In a Facebook thread, a conservative friend writes: "And yet, those economies where it was 'sink or swim' have thrived throughout history (in contradiction to those that were socialist)." I moved my response here.
That's an oversimplification. Sink or swim does provide a certain motivation, but humans generally aren't willing to just let others sink, even when the others' problems are their own "fault."
That's why we have laws requiring hospitals to treat emergency cases, even when the patients should have bought health insurance. That's why we have food stamps.
For that matter, that's why first responders and volunteers risk their lives to rescue people from their Harvey-flooded homes and streets, even though those people had [fouled] up by ignoring earlier warnings to evacuate.

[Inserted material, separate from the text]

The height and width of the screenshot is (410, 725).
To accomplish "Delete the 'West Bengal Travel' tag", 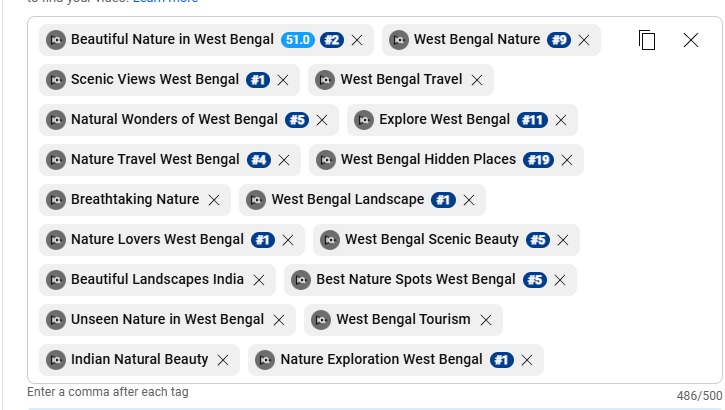I will [x=476, y=80].
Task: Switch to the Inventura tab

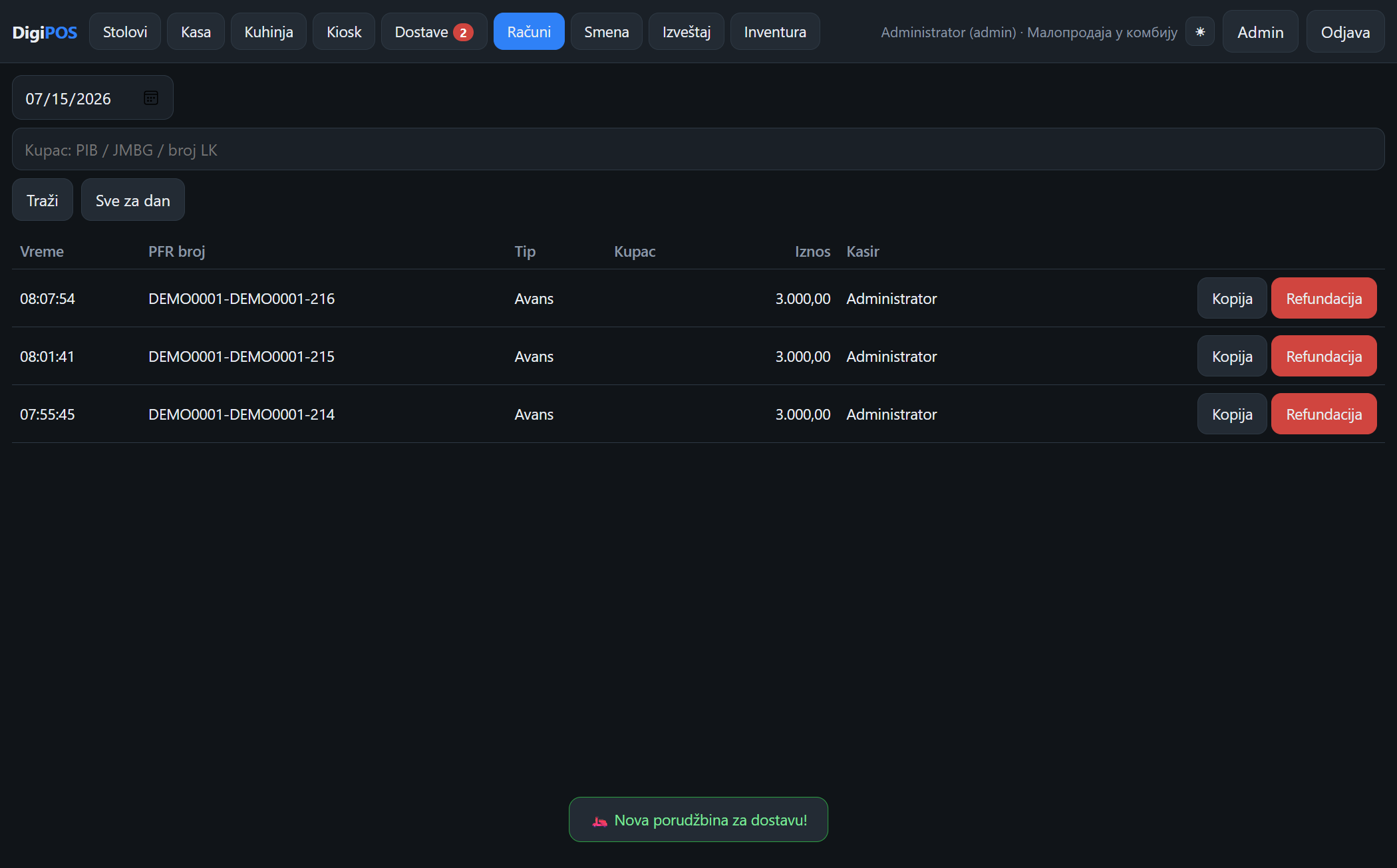Action: pos(775,31)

We simply don't understand human psychology as well as we need to. In particular, we haven't developed a broadly-accepted, tested, general theory about what it takes to promote socially-desirable behavior.
Sure, we have various notions along those lines. A lot of those notions, though, are no more evidence-based than, say, bleeding a feverish patient to (supposedly) reduce the fever, as physicians used to do centuries ago.
In that vein, I thought this Kristof piece from a couple of months ago was quite thought-provoking:
... Consider baseball: Some teams pay players much more disparately than others do, and one might think that pay inequality creates incentives for better performance and more wins.
In fact, economists have crunched the data and found the opposite is true. Teams with greater equality did much better, perhaps because they were more cohesive.
What’s more, it turned out that even the stars did better when they were on teams with flatter pay. "Higher inequality seemed to undercut the superstar players it was meant to incentivize, which is what you would expect if you believed that the chief effect of pay inequality was to reduce cooperation and team cohesion," Payne notes.
Nicholas Kristof, What Monkeys Can Teach Us About Fairness (NYTimes.com June 3, 2017) (emphasis added).
This lack of a true understanding of human motivation, and how to apply that understanding to motivate "useful" behavior, is the basis of a lot of political disagreement. For example:
- Today's GOP leadership thinks that tax cuts for the wealthy are a panacea for the economy; they think that such cuts will supposedly incentivize the wealthy to create jobs. Sure, the Laffer curve ~sounded~ good back in the 1970s. But from what I've read, most non-right-wing economists have concluded that, at the very least, the Laffer curve has been taken too far. ("If a little is good, then more would be even better — right?")
- On the other side of the aisle, some leftists seem to think that we could solve all our social ills by imposing punitive taxes on the rich and giving everyone a universal basic income (UBI) and free health care. That strikes me as likely to be a fantasy, for several reasons I won't take the time to discuss.
In sum: We just don't know where the sweet spot is for getting people to do useful things. Hell, we don't even agree that much on what we mean by "useful." And in any case, the sweet spot is likely to move around over time, just as weather patterns do.
The best we can do, I submit, is to stay focused on seeking the best for others as we do for ourselves, and to face the facts as they are revealed to us.